Noi ripudiamo la guerra, di Alessandra Algostino

Pace e giustiziaè scritto nell’art. 11 della Costituzione. La pace è giusta, non la guerra; nella pace si costruisce un cammino di emancipazione di ciascuno e di tutti. La guerra esprime dominio.
La Costituzione nata dalla Resistenza, nel costruire una democrazia pluralista, conflittuale e sociale, armonicamente, sancisce il principio pacifista, rinnegando e rifiutando il fascismo con la sua violenza, la sua guerra di aggressione, la sopraffazione, la violazione dei diritti, la negazione del conflitto; quel fascismo le cui ombre si estendono sul presente, con il nazionalismo (iconicamente il ministero del made in Italy) coniugato con un neoliberismo senza spinto (un solo esempio, il ministero dell’istruzione e merito), ma con diritti ridotti ai minimi termini (il ministero delle pari opportunità che assume inquietanti riferimenti alla natalità è emblematico…).
Oggi la guerra, con il suo armamentario militarista, la sua violenza, la sua disumanizzazione, i suoi orrori, è tornata prepotentemente in Europa, dopo il conflitto nella ex-Jugoslavia, e dopo essere stata combattuta su vari teatri sparsi per il mondo e sotto vari nomi: operazioni speciali, umanitaria, contro il terrorismo, preventiva. Adesso è la guerra per la difesa dei valori occidentali, della democrazia contro l’autocrazia, mentre – per inciso – continuiamo a stringere accordi con altri autocrati per esternalizzare le frontiere ovvero delocalizzare la tortura e condurre un vero e proprio genocidio dei migranti…

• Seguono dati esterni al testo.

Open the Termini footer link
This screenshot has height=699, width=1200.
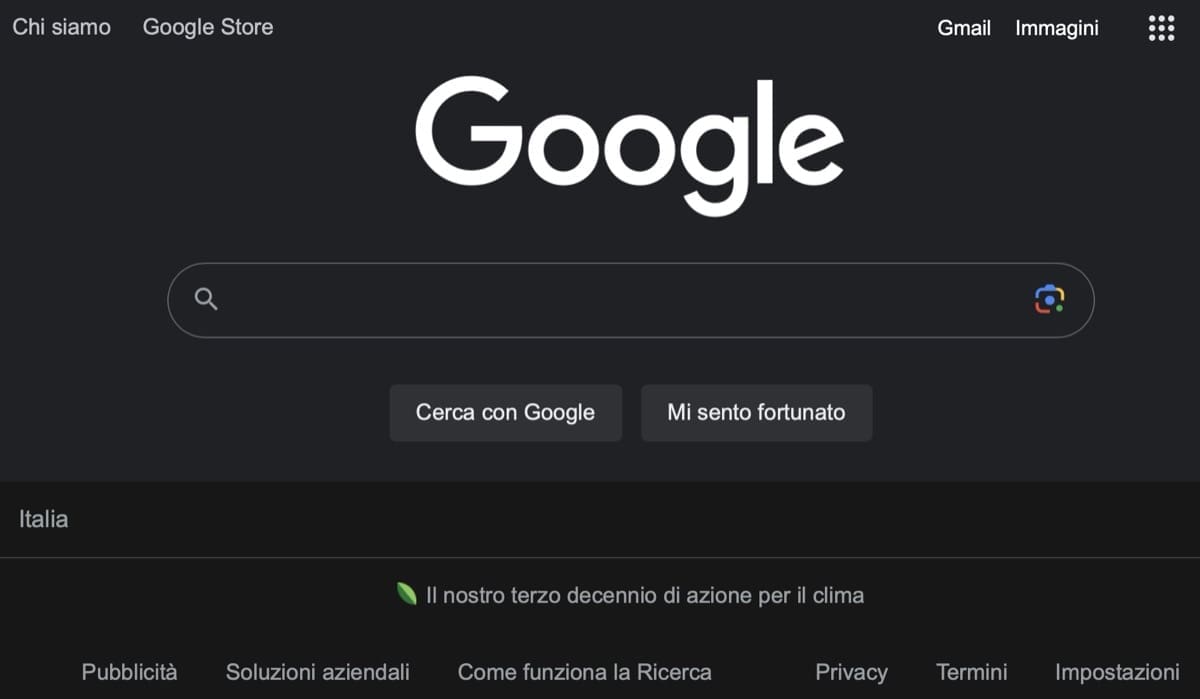pos(971,672)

La democrazia è compagna della pace, non della guerra, è la pace il terreno nel quale si può esprimere il conflitto sociale, non la logica identitaria amico-nemico, è la pace il terreno nel quale i diritti vengono garantiti e si possono costruire emancipazione, giustizia sociale e ambientale; la guerra si accompagna alla sopraffazione, a violazioni dei diritti, alla diseguaglianza e al dominio. Scrive Calamandrei: «Totalitarismo e dittatura all’interno significano inesorabilmente nazionalismo e guerra all’esterno», e viceversa, si può aggiungere.

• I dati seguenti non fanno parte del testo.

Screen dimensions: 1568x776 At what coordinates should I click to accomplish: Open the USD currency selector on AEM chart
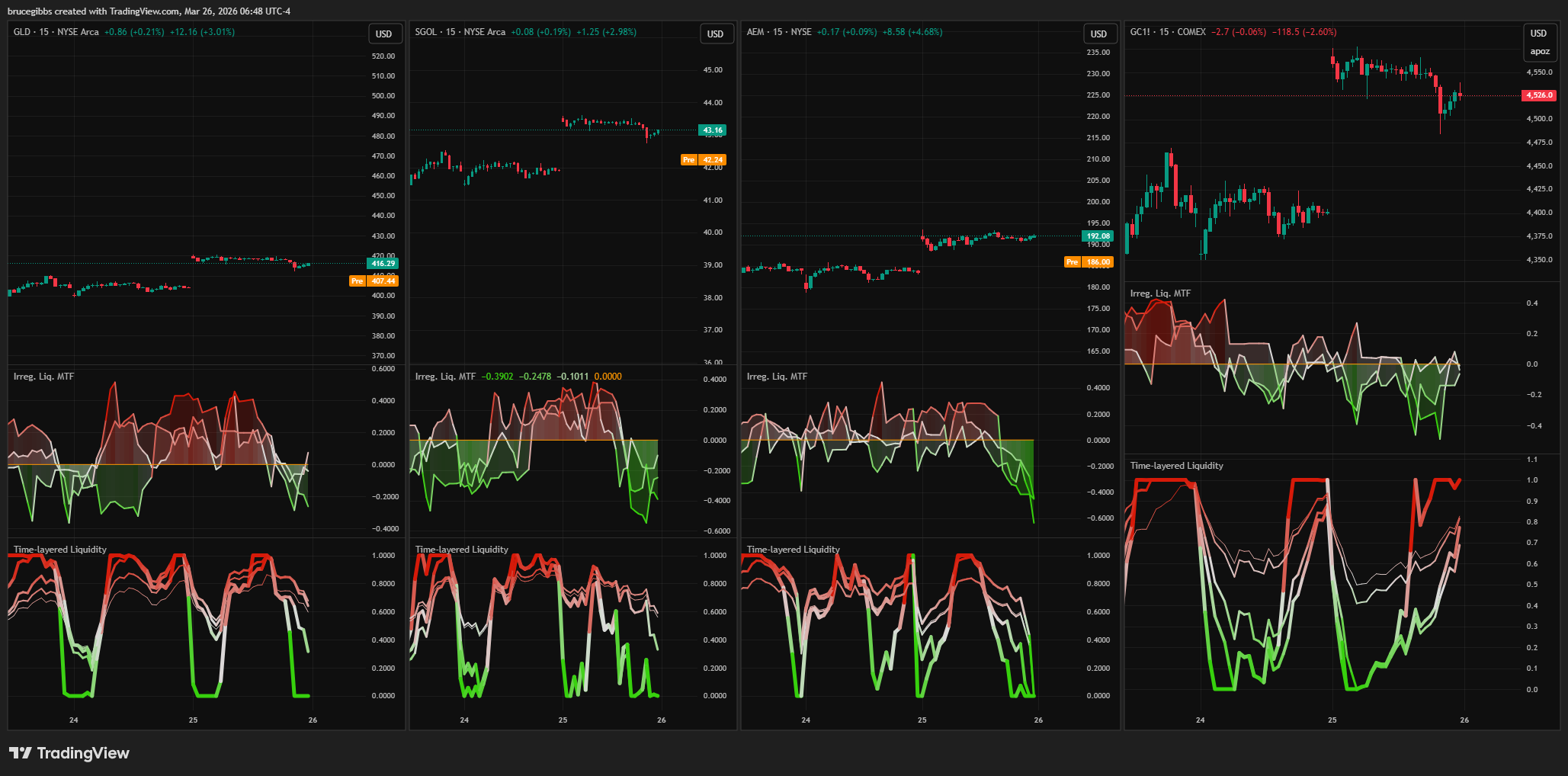point(1098,34)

Siamo avvolti in una spirale di estremizzazione che si spinge sino a inserire nell’orizzonte del possibile un suicida olocausto nucleare e una devastante terza guerra mondiale, mentre avanza incontrastata la catastrofe ambientale e le diseguaglianze sociali si fanno sempre più insopportabili. La guerra si sta tragicamente normalizzando, anestetizza il senso di umana indignazione e solidarietà e nello stesso tempo arruola cittadini sempre più narcotizzati da un’informazione semplificatrice e acritica, incapace di ragionare nella prospettiva della complessità, nella sua logica di escalation, di eroica vittoria o resa. La resa è pensare che non ci siano altre vie che il combattimento … fino all’ultimo ucraino. Ci sono altre vie, e sono necessarie e urgenti: il cessate il fuoco, una conferenza di pace, la diplomazia e una soluzione politica. E poi il disarmo… Un sogno? Come diceva Eduardo Galeano, “delirar por un ratito”, per costruire un altro mondo… possibile e necessario. La guerra – lo sottolineo ancora ‒ appartiene alla storia del dominio, dell’oppressione; la pace a quella dell’emancipazione.
Come nel 2003, quando centodieci milioni di persone in tutto il mondo, tre a Roma, hanno reso il movimento pacifista “seconda potenza mondiale”, dobbiamo costruire una forte pressione dal basso. Scriveva Gramsci: i «discordi» sono disposti «in un pulviscolo individuale e disorganico» e una sola forza, controllando gli «organi dell’opinione pubblica: giornali, partiti, parlamento», modella «l’opinione e quindi la volontà politica nazionale». Oggi non siamo pulviscolo, ma una forza organizzata in tante piazze per dire no alla guerra, con gli stessi toni energici con cui si è scelto di ripudiare la guerra: ripudiarla, non condannarla o rinunciare ad essa, perché ripudio è un termine più energico, ha più forza. Oggi siamo qui per ripudiare la guerra, esigere la pace, rivendicando la possibilità di immaginare e costruire un altro futuro possibile, i cui cardini sono ancora quelli della Costituzione nata dalla Resistenza: pace e giustizia.

Alessandra Algostino, docente di Diritto costituzionale nell’Università di Torino, studia da sempre i temi dei diritti fondamentali e delle forme di partecipazione politica e di democrazia diretta con particolare attenzione alla loro concreta attuazione.